* [Supplied records]
☆ ☆ ☆
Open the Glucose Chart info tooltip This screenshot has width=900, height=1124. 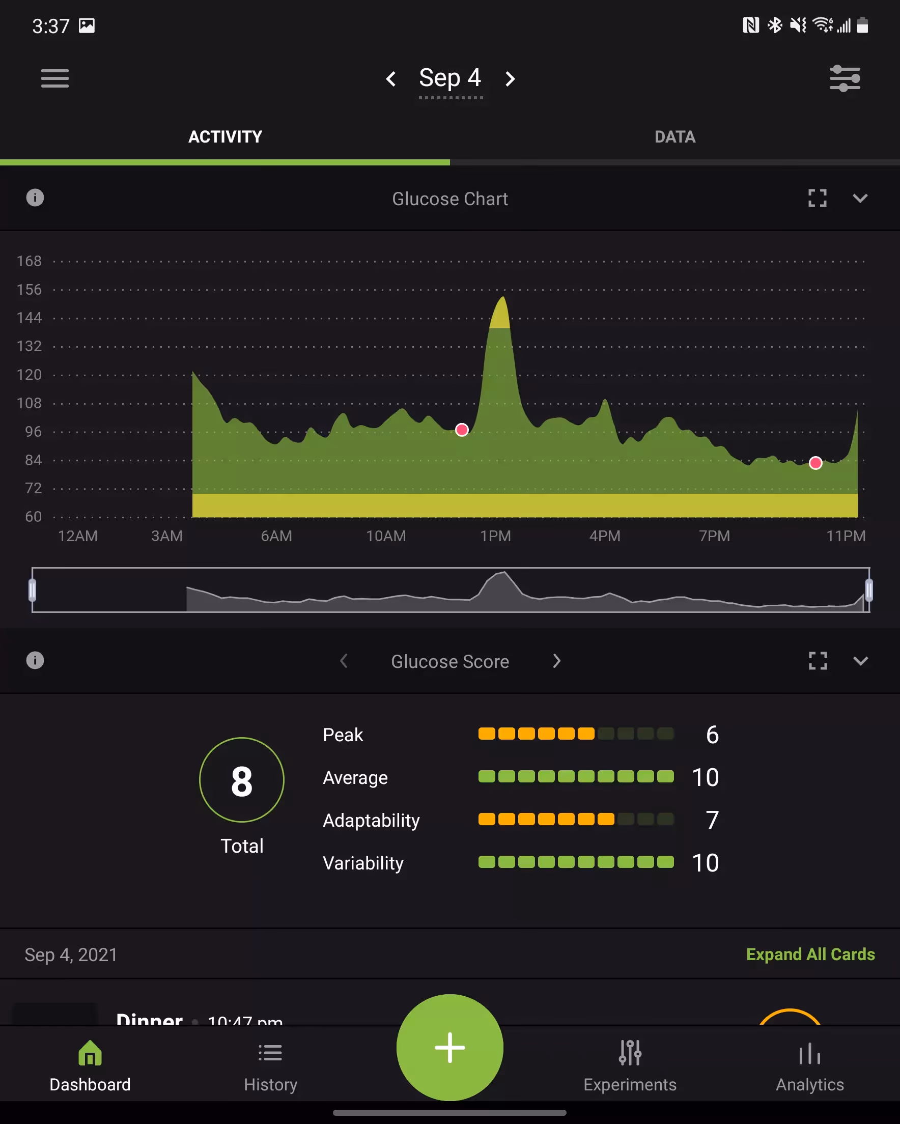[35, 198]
☆ ☆ ☆
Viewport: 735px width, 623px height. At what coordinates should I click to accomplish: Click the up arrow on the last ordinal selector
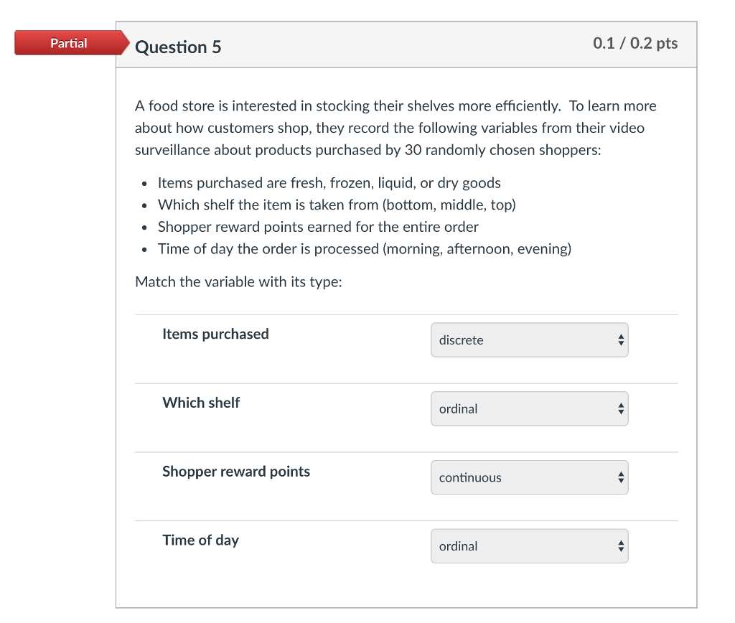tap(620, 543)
☆ ☆ ☆
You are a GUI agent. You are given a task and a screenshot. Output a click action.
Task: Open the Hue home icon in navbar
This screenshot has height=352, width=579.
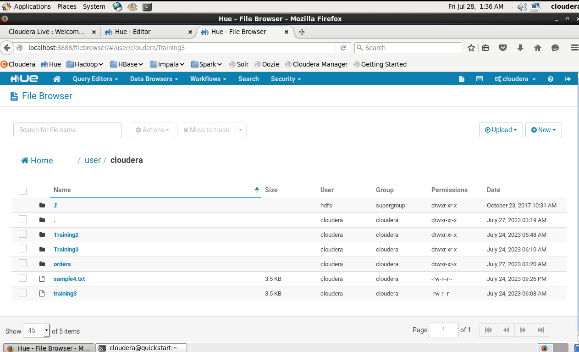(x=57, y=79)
☆ ☆ ☆
* [Problem details] Arrange the part of the records that opens with the line containing "You are a GUI" and closes with the line containing "(x=57, y=79)" as a Markdown table with the columns No. and Text, one row per line and no blank lines. Leave the pictures out.

* [Response for this exercise]
| No. | Text |
|---|---|
| 1 | You are a GUI agent. You are given a task and a screenshot. Output a click action. |
| 2 | Task: Open the Hue home icon in navbar |
| 3 | This screenshot has height=352, width=579. |
| 4 | (x=57, y=79) |